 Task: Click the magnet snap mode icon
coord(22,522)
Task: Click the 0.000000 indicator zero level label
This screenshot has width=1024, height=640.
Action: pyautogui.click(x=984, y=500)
══════
Exercise directions: Could you print the lines of the records above from the one containing "Task: Click the 0.000000" through the last, exactly and with no additions?

Task response:
Task: Click the 0.000000 indicator zero level label
This screenshot has width=1024, height=640.
Action: pyautogui.click(x=984, y=500)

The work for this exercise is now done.